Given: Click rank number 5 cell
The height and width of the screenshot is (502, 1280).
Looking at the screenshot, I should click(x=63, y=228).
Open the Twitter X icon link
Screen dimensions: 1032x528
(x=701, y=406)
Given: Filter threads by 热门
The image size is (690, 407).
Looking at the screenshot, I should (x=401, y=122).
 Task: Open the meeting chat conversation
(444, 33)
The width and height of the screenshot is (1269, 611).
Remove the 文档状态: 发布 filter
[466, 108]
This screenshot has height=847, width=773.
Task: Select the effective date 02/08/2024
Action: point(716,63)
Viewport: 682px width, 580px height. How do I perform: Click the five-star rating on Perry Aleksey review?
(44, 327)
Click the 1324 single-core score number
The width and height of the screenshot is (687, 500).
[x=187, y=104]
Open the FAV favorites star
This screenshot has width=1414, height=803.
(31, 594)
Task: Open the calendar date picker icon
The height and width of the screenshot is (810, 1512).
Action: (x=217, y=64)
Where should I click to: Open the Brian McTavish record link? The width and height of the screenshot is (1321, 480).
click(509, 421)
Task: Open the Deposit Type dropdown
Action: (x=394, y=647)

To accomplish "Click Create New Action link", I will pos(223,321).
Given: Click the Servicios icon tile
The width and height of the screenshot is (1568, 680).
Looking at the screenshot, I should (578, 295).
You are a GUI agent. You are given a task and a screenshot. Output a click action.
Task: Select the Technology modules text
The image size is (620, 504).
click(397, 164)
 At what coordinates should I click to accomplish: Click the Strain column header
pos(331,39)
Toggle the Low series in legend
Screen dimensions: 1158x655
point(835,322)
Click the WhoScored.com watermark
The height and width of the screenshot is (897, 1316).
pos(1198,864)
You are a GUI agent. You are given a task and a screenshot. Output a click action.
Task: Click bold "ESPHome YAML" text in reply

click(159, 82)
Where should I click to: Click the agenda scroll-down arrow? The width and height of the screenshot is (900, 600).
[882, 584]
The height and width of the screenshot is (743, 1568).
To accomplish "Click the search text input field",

*PROBLEM DETAILS*:
Go through the entries and return each line where the word "icon" occurs.

*TASK RESULT*:
Open the Twitter X icon link
Task: Open the calendar date picker icon
Given: Click the Servicios icon tile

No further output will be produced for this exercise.